What am I using these days?
I’m using spindle sticks from here. They are fantastic! I’m not too good at making my own so these are perfect. They have a tapered end so with each twirl of my fingers the spindle turns several times. Also when I spin it I can get a nice fast spin. I have seven and I’m buying more (so I have plenty to let others use and have a try at spinning at living history events. No, seven is not enough to do that with. Factor two to spin wool spindles with and one to ply them onto and the same for flax only gives me one spare.)
You can see the spindle stick here with three whorls. The right (top) of the spindle stick is darker because its absorbed the oil from my fingers as I’ve been using it. The corners on the top are starting to round and the stripe just above the whorl is where my handmade whorl sits. I tend to swap from my heavy whorl to my lightest to no whorl at all as I build up the cop.
My whorls. The top left is one I bought from flaming gargoyle pottery at a medieval tournament. I was so busy at the event I didn’t get time to go shopping but one of our newer members told me they saw some whorls for sale and so on the last day when I went to get my first real coffee for three days right when the stalls were packing up (in the rain) I ran and found the stall. I bought three, their biggest, their smallest and one in between. The one pictured is the smallest.

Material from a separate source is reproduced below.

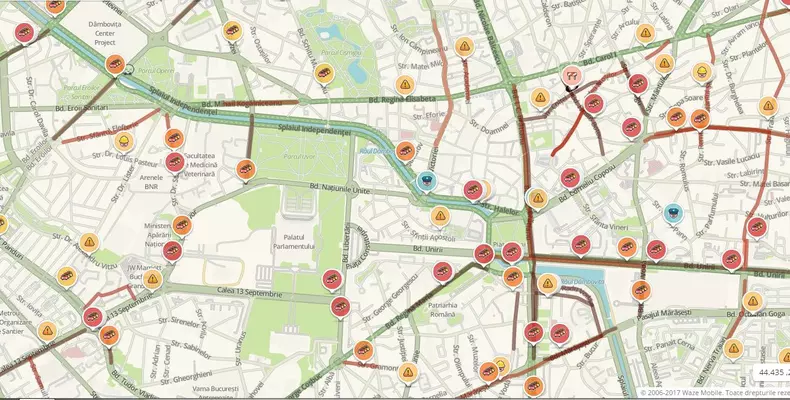Click the construction helmet marker near Str. Dr. Louis Pasteur
790x400 pixels.
[x=124, y=142]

The top right I’ve made myself and is significantly thicker in the middle and quite thin at the edges. This is my lightest whorl.

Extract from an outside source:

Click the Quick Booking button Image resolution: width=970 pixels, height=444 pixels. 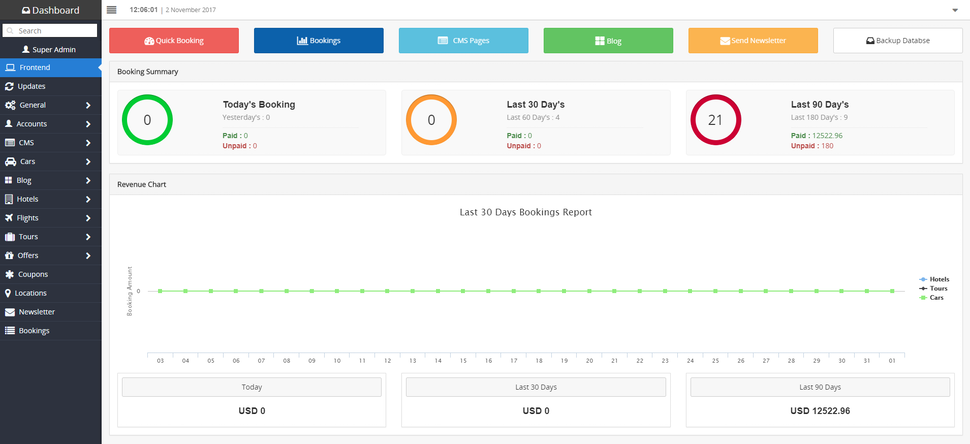coord(174,41)
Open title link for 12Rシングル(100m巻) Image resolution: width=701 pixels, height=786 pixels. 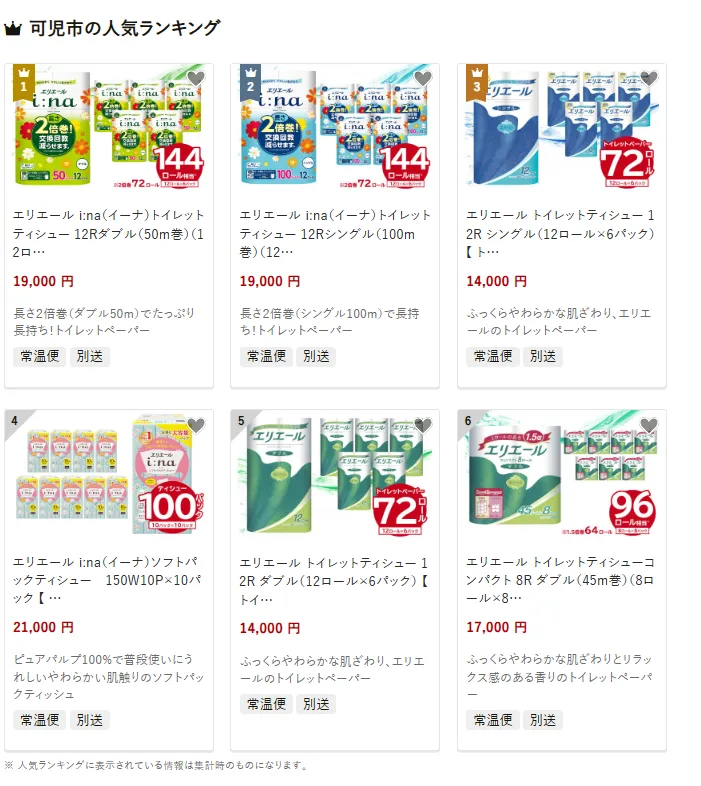[x=335, y=234]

The bottom is from the reproduction spindle at The Woolery. It comes with a notched stick that I find useless. You can’t hold it out to the side of your distaff as the thread doesn’t stay in the horizontal notch and the top is so fat that every turn of your fingers only turns the spindle once. It works great as a drop spindle but the whorl spins it short and FAST. Like, REAL fast. Like, I couldn’t even start drafting before it went into backspin fast.
But for the style of spinning I’m doing the whorl works fantastic. Not surprising as it was based on medieval whorls and I’m trying to reproduce medieval spinning. This whorl is my heaviest. Unfortunatly, as fantastic as it is, because there is very little (almost no) taper in the hole it doesn’t stay too well on my spindle. I can wedge it on with a splinter of wood or wrap some yarn around the base of it to keep it on. It’s new so I haven’t experemented with it much yet.

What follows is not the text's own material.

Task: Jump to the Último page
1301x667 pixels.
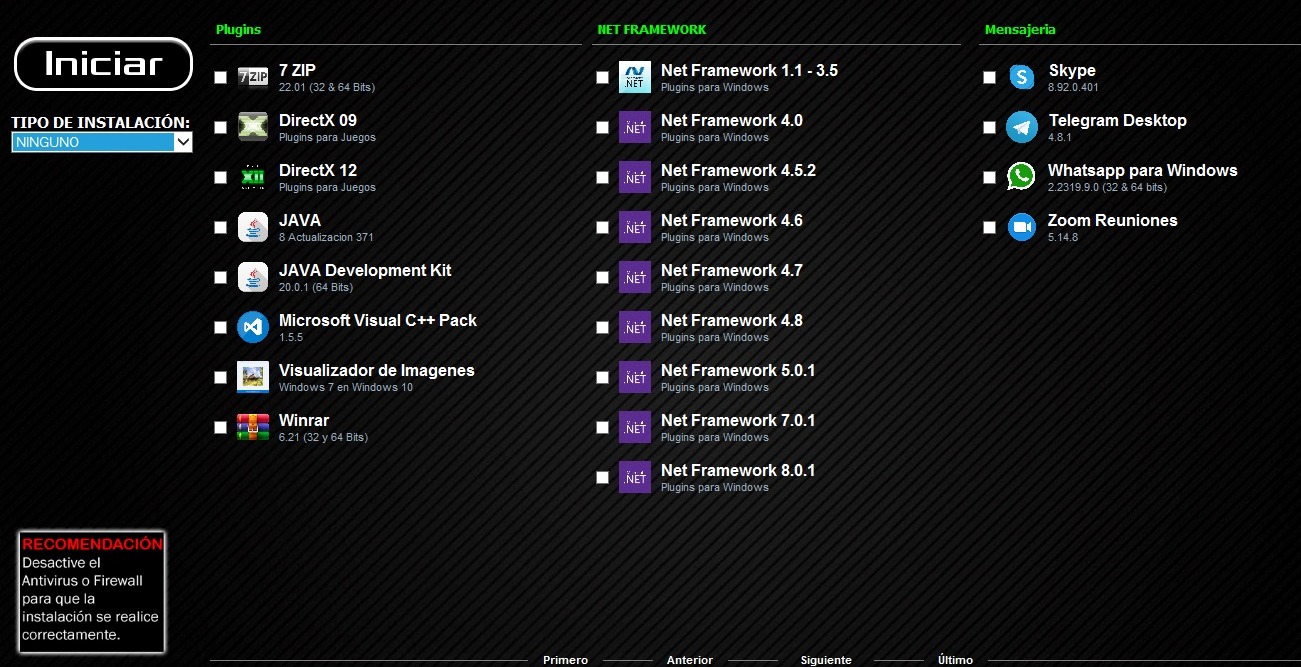Action: coord(955,660)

Costs? Spindle sticks are seven euro.
The Flaming Gargoyle whorl was three for $10 (they were $4 each but they only asked $10 for the three without me even bartering. 🙂 )
My whorl was essentially free as I’ve had the clay lying around for years. Can’t remember how much the clay was but you can make a LOT of whorls from it so even factoring the cost of the clay into account it would by FAR be the cheapest.
The whorl from the Woolery was $17 plus postage from America (postage from America always seems more expensive than postage from anywhere else and often takes twice as long to arrive). Yes, that was for a complete spindle but as I said, I can’t use the stick.
My go-to whorl is the one from Flaming Gargoyle. I use my homemade one when the cop gets heavier then I just take the whorl off when I no longer need it. As I said, I haven’t had the one from the woolery long enough to do much spinning with but I wouldn’t want to use it walking around a reenactment event as I can see it slipping off and getting lost (and being dug up by archaeologists in years to come, lol).
What I really want is a whorl just like the one from the woolery, without the stick (I have perfect ones already) that has a tapered hole. Anyone got any sources?
So that’s what I’m spinning with now days.